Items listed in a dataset
= Beginning of Section =
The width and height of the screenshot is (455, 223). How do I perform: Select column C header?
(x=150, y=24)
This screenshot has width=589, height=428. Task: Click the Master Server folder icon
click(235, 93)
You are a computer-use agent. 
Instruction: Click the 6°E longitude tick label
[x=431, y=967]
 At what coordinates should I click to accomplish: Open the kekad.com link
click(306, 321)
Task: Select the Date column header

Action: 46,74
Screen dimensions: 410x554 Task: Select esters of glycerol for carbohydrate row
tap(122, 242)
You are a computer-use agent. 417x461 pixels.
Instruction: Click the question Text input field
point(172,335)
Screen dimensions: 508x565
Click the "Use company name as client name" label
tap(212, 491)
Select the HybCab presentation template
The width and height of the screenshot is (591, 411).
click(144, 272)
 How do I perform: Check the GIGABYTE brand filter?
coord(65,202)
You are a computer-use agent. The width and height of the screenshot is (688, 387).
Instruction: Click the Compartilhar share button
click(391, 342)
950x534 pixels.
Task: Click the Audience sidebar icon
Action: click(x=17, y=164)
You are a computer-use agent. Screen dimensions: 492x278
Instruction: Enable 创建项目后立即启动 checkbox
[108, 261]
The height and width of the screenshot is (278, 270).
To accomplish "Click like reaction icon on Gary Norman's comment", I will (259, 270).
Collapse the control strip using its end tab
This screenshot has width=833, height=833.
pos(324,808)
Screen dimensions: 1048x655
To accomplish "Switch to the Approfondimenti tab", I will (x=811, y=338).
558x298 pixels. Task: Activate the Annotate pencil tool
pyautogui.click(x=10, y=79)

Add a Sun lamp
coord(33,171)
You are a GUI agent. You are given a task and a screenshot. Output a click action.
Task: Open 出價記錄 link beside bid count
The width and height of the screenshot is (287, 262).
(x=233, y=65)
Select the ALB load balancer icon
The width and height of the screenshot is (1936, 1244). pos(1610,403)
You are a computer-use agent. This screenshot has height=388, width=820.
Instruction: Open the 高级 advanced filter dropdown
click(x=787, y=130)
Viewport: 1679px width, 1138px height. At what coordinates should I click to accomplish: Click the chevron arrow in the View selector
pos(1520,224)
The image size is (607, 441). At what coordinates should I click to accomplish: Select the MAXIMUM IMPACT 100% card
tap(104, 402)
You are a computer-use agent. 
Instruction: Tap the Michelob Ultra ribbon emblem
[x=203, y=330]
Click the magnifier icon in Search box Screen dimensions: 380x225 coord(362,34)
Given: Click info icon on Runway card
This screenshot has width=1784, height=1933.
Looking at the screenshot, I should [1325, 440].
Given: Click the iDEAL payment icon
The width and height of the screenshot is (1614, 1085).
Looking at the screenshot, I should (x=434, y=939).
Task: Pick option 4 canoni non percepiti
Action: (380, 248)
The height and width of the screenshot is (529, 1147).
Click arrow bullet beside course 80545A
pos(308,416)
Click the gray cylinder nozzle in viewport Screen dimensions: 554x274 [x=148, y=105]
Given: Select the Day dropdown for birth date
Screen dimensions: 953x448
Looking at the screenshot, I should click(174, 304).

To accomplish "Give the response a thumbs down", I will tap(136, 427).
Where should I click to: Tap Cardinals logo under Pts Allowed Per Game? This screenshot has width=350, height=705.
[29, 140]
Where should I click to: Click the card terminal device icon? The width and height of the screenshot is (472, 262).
= End of Section =
Required action: A faithful copy of the lines from the line containing "Click arrow bullet beside course 80545A" to the end of the data should be set down, both ends included, and nothing more.

Answer:
Click arrow bullet beside course 80545A
pos(308,416)
Click the gray cylinder nozzle in viewport Screen dimensions: 554x274 [x=148, y=105]
Given: Select the Day dropdown for birth date
Screen dimensions: 953x448
Looking at the screenshot, I should click(174, 304).

To accomplish "Give the response a thumbs down", I will tap(136, 427).
Where should I click to: Tap Cardinals logo under Pts Allowed Per Game? This screenshot has width=350, height=705.
[29, 140]
Where should I click to: Click the card terminal device icon? The width and height of the screenshot is (472, 262).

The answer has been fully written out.